Rsmime(cert_file: str | PathLike[str] | None = ..., key_file: str | PathLike[str] | None = ..., *, cert_data: str | bytes | bytearray | memoryview | None = ..., key_data: str | bytes | bytearray | memoryview | None = ...)

Initialize client and load certificate material.

Parameters:

  • cert_file (str | PathLike[str] | None, default: ... ) –

    Path to certificate on disk. Mutually exclusive with cert_data.

  • key_file (str | PathLike[str] | None, default: ... ) –

    Path to private key on disk. Mutually exclusive with key_data.

  • cert_data (str | bytes | bytearray | memoryview | None, default: ... ) –

    PEM-encoded certificate contents provided as a string or bytes-like object.

  • key_data (str | bytes | bytearray | memoryview | None, default: ... ) –

    PEM-encoded private key contents provided as a string or bytes-like object.

Raises:

  • CertificateError

    If there is an error loading, parsing, or when both a file path and in-memory value are provided for the same artifact.

sign 

sign(message: bytes, *, detached: bool = False) -> bytes

Sign a message and return the signed S/MIME message.

Parameters:

  • message (bytes) –

    Message to sign.

  • detached (bool, default: False ) –

    Whether to return a detached signature. When set to True, the return value will be a multipart message with the signature in the plain text in the first part and the signature in the second part. When set to False the return value will be the signature without any additional wrapping.

Returns:

  • bytes

    Signed S/MIME message.

Raises:

  • SignError

    If there is an error signing the data.

verify staticmethod 

verify(message: bytes, raise_on_expired: bool = False) -> bytes

Verify a signed message and return the raw message data.

Parameters:

  • message (bytes) –

    The signed message to verify.

  • raise_on_expired (bool, default: False ) –

    Whether to raise an exception if any certificate in the message has expired.

Returns:

  • bytes

    Raw message data.

Raises:

  • VerifyError

    If there is an error verifying the message.

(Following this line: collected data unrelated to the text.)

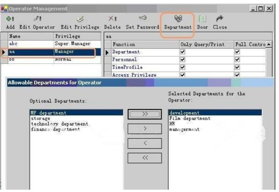Open the Department assignment tool
This screenshot has width=279, height=192.
click(178, 19)
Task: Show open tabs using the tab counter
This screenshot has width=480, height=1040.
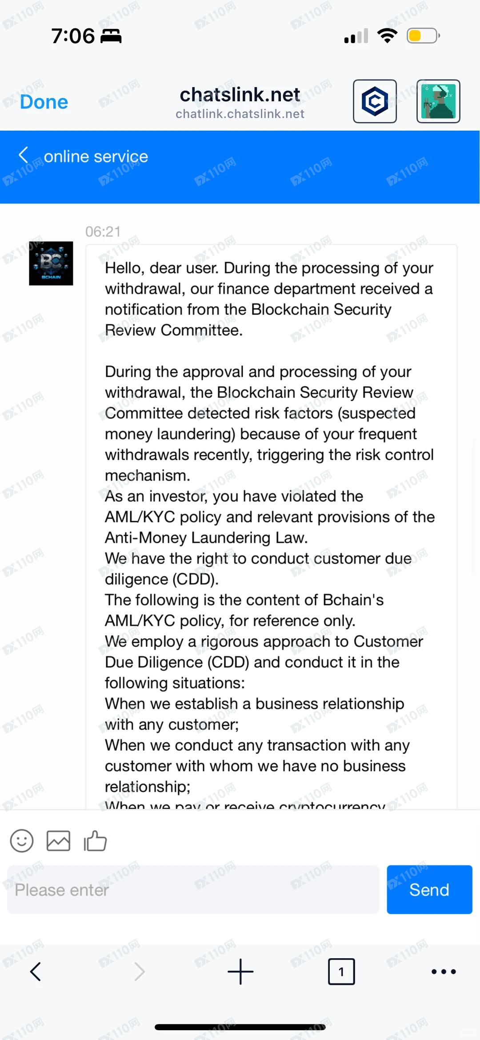Action: point(341,972)

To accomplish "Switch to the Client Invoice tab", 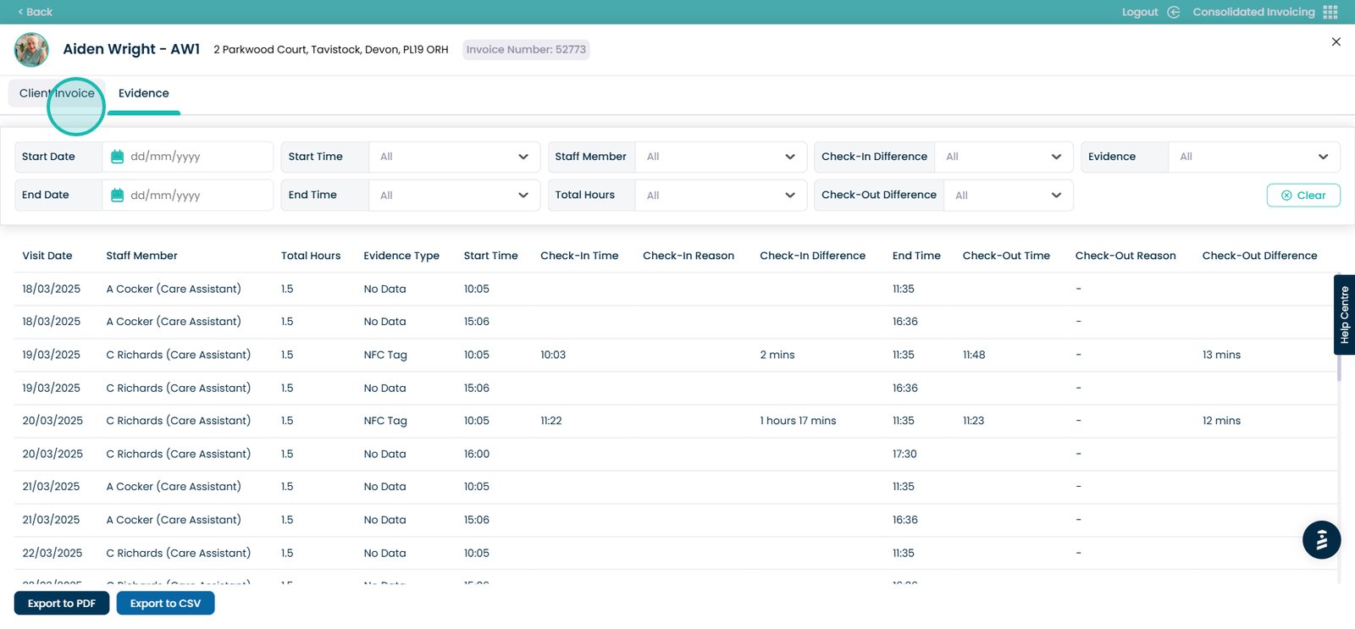I will click(57, 93).
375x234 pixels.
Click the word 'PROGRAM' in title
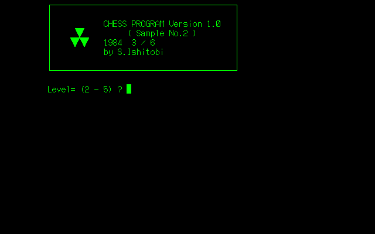click(148, 24)
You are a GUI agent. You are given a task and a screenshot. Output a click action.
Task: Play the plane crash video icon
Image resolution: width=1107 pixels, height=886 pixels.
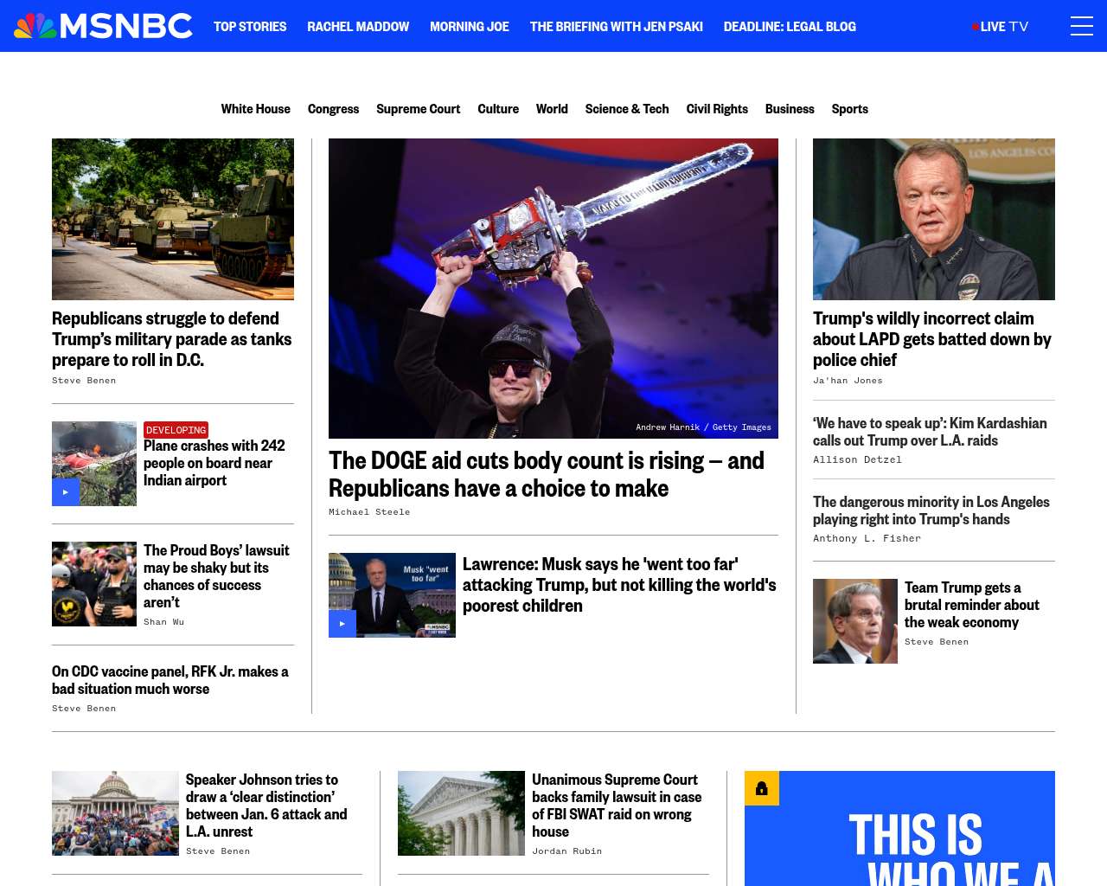66,492
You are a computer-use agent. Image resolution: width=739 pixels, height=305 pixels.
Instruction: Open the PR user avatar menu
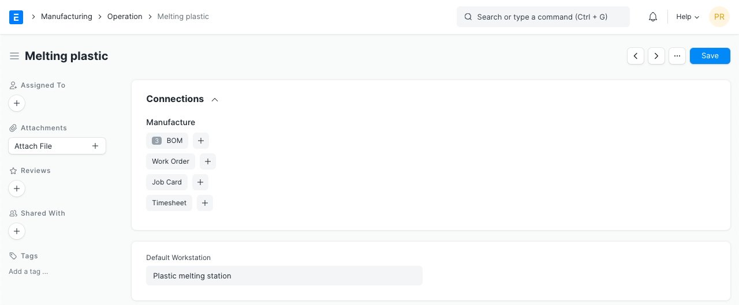coord(719,17)
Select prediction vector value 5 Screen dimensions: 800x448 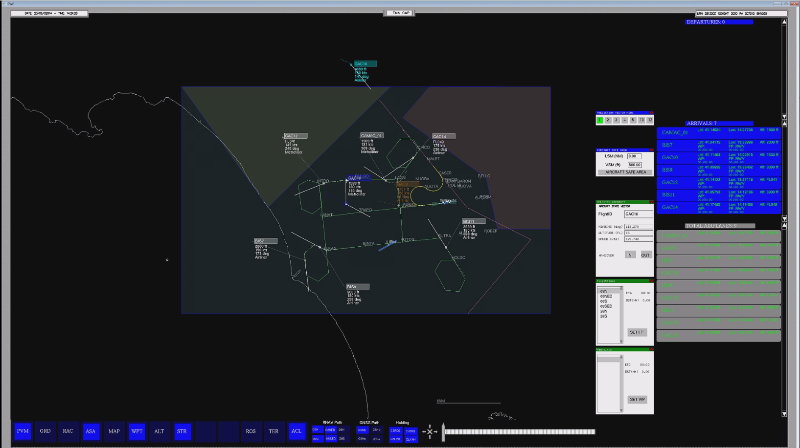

  • CertificateExpiredError

    If any certificate in the message has expired. Raise only if raise_on_expired is True.

rsmime.exceptions

RsmimeError

Bases: Exception

Base class for all exceptions in this module.

CertificateError

Bases: RsmimeError

Thrown when there is an error with the input certificate.

CertificateExpiredError

Bases: CertificateError

Thrown when any certificate in the message has expired.

SignError

Bases: RsmimeError

Thrown when there is an error signing the data.

VerifyError

Bases: RsmimeError

Thrown when there is an error verifying the data.